**ИСХОДНЫЙ ТЕКСТ**
"Ненависть очень недооцененное чувство"
Как, где и когда образовались The Doors?
Рэй [Манзарек, клавишник] познакомился с Джимом [Моррисоном, вокалист] на пляже в Венисе, штат Калифорния. Они направлялись в Школу кино Калифорнийского университета. Я тоже туда направлялся, только на другую специальность. В общем, я знал, кто они такие. А Джон [Денсмор, ударник] был моим другом еще по средней школе. Рэй и его братья играли в команде под названием Rick and the Ravens, а Джим как-то ради прикола с ними начал петь. Потом они что-то не поделили, может быть из-за Джима, – братьев, кстати, звали Джим и Рик – и их погнали из группы. Так что Рэю понадобились новые гитарист и барабанщик. А все мы посещали курсы медитации Махариши – сейчас это называется TM [трансцендентальная медитация] – и там-то все и заварилось.
И Джим ходил на эти занятия?
Нет, Джим не был из любителей помедитировать. (смеется) Мы с Джоном как-то притащили его к Махариши, а тот его сглазил. (смеется) Потом Джим говорил, что, мол, ничего не почувствовал.
Какой это был год?
Где-то 1965-ый.
Что представляли собой первые выступления The Doors?
Вначале мы играли на вечеринках. Первой работой были ежегодные рождественские концерты в Hughes Aircraft, где работала мама Рэя. Самое ужасное, что кроме Moonlight Drive [Strange Days] мы не знали почти ни одной песни, так что много лажали.
А джаз как-то помогал с этим справляться?
Да, я думаю. (смеется) Тем более что Джон в это время играл в джаз-банде. Да и все мы любили джаз.
Что было дальше?
Ну, мы играли на вечеринке у друзей моих родителей, Айзаксонов, которые жили недалеко от Калифорнийского университета. Это был первый настоящий концерт. Выступления в Hughes по сравнению с этим ничего не стоили. Рэй сидел на LSD, и мы были счастливы отвлечься от этого. Следующее выступление было уже на уровне: мы сыграли что-то из Stones, какой-то блюз типа Мадди Уотерса. Кажется, у нас в активе уже была Back Door Man, а также Gloria и что-то еще. Была и пара оригинальных вещей, нам даже заплатили. После этого мы переместились в клубы.

**ЗАДАНИЯ К УПРАЖНЕНИЮ**
1. Где, согласно интервью о The Doors, Рэй Манзарек познакомился с Джимом Моррисоном?
2. Напишите продолжение интервью о The Doors, начиная с места, где оно обрывается.

**СОБРАННЫЕ ДАННЫЕ**
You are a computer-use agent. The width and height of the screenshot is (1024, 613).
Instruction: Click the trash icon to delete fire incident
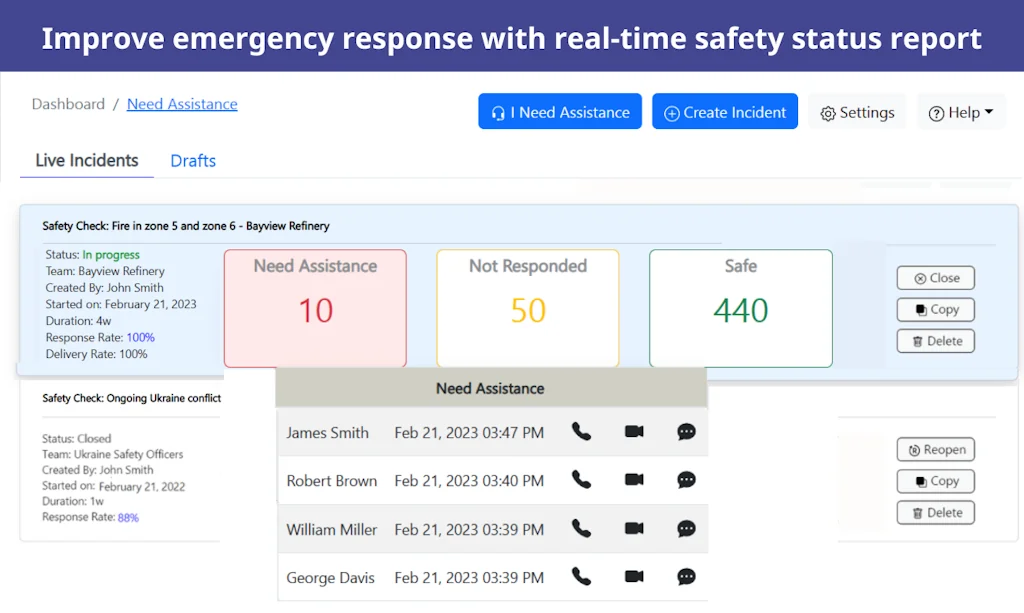coord(916,341)
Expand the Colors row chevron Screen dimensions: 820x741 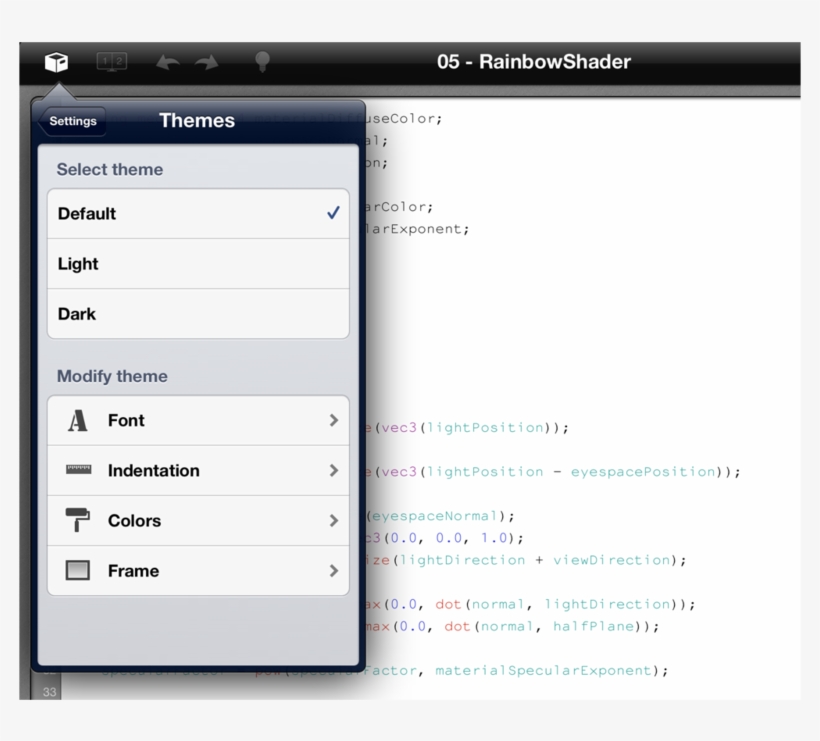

**ОТВЕТЫ К ЗАДАНИЯМ**
1. На пляже в Венисе, штат Калифорния.

2.
Где был первый клубный концерт?
Все началось в London Fog. Такое маленькое паршивое заведение, но зато всего в двух шагах от Whisky на бульваре Сансет. Первое выступление было своего рода прослушиванием, так что мы созвали всех друзей и знакомых, которые бы могли прийти поддержать нас. Так что набралось около сотни человек – все из Калифорнийского университета. Владелец клуба просто обалдел. Он сказал: «Мужики, это великолепно, столько слушателей! Вы приняты!» И конечно, на следующий день был пустой зал. (смеется) В этом тоже было свое преимущество – получилась этакая оплачиваемся репетиция. Там мы работали над нашими песнями.
Как развивались дела с живыми выступлениями?
Как-то само собой посетителей становилось все больше и больше. И Джим начинал чувствовать себя более комфортно. Сначала он был так застенчив, что даже пел, повернувшись к залу спиной.
Это потому что он был скорее поэтом, чем профессиональным певцом?
Да, он любил, конечно, петь, но профессионалом и впрямь не был. Но Джим, что называется, обучался по месту работы.
Как появились ваши коронные затяжные джемы?
Тут прослеживается очевидное влияние джаза. Мы все любили джаз, особенно Джона Колтрейна, он обожал развернутые соло. Так что мы не упускали ни одного шанса поимпровизировать. И Джим успевал за это время побродить по сцене, делая свое дело.
Light My Fire была одной из первых «растянутых» песен?
Да, хотя поначалу Light My Fire не была такой длинной. По сути, она растянулась во время концертного выступления (как и многие другие песни), что было совершенно естественно.
Как родилась идея сделать запись?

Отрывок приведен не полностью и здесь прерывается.